CVE-2025-13121 identifies a SQL injection vulnerability in cameasy Liketea version 1.0.0, specifically in the list function of the API endpoint located in laravel/app/Http/Controllers/Front/StoreController.php. The vulnerability arises due to improper sanitization or validation of the lng (longitude) and lat (latitude) parameters, which are used in SQL queries without adequate protection. An attacker can remotely craft malicious inputs for these parameters to manipulate the underlying SQL query, potentially extracting sensitive data, modifying database entries, or causing denial of service. The vulnerability requires no authentication or user interaction, increasing its risk profile. The CVSS 4.0 base score is 6.9 (medium), reflecting the ease of exploitation and the partial impact on confidentiality, integrity, and availability. Although no public exploits are currently observed in the wild, the public disclosure of the vulnerability increases the likelihood of exploitation attempts. The affected product is a Laravel-based web application component, which is common in web services, making this vulnerability relevant for organizations using cameasy Liketea 1.0.0 in their infrastructure.

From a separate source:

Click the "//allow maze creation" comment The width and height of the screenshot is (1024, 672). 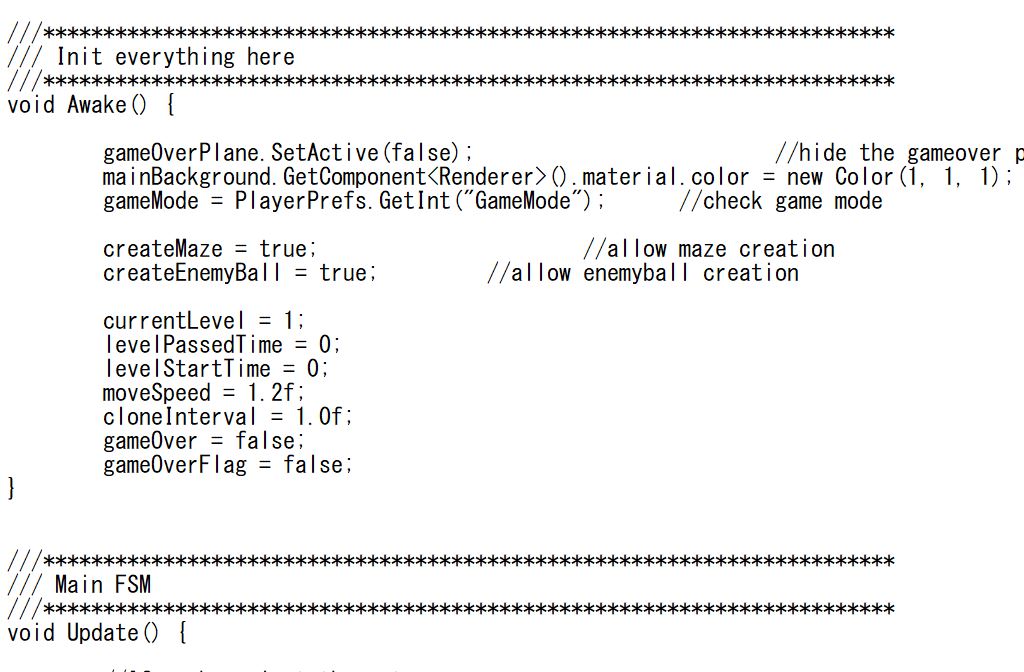(x=709, y=249)
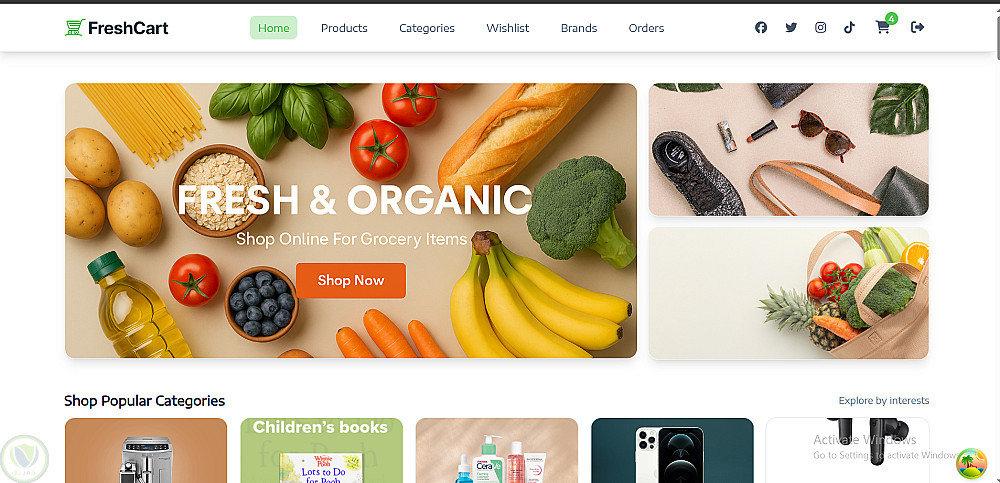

For European organizations, exploitation of this SQL injection vulnerability could lead to unauthorized access to sensitive data stored in backend databases, including customer information, business data, or credentials. Data integrity could be compromised by unauthorized modifications or deletions. Availability might be affected if attackers execute queries that disrupt database operations or cause application crashes. Organizations in sectors such as retail, logistics, or services using cameasy Liketea could face operational disruptions, reputational damage, and regulatory consequences under GDPR if personal data is exposed. The remote, unauthenticated nature of the vulnerability increases the risk of widespread exploitation, especially if the product is exposed to the internet without adequate protections. The absence of known exploits in the wild currently reduces immediate risk but does not eliminate it, especially given the public disclosure.

1. Immediate application of vendor patches or updates once available is the most effective mitigation. 2. Until patches are released, implement strict input validation and sanitization on lng and lat parameters to reject malformed or suspicious inputs. 3. Refactor the affected API endpoint to use parameterized queries or prepared statements to prevent SQL injection. 4. Employ Web Application Firewalls (WAFs) with rules targeting SQL injection patterns on the affected endpoints. 5. Monitor logs and network traffic for unusual query patterns or repeated access attempts targeting lng/lat parameters. 6. Restrict external access to the API endpoint where possible, using network segmentation or VPNs. 7. Conduct code reviews and security testing on similar API endpoints to identify and remediate other injection risks. 8. Educate developers on secure coding practices related to database interactions in Laravel applications.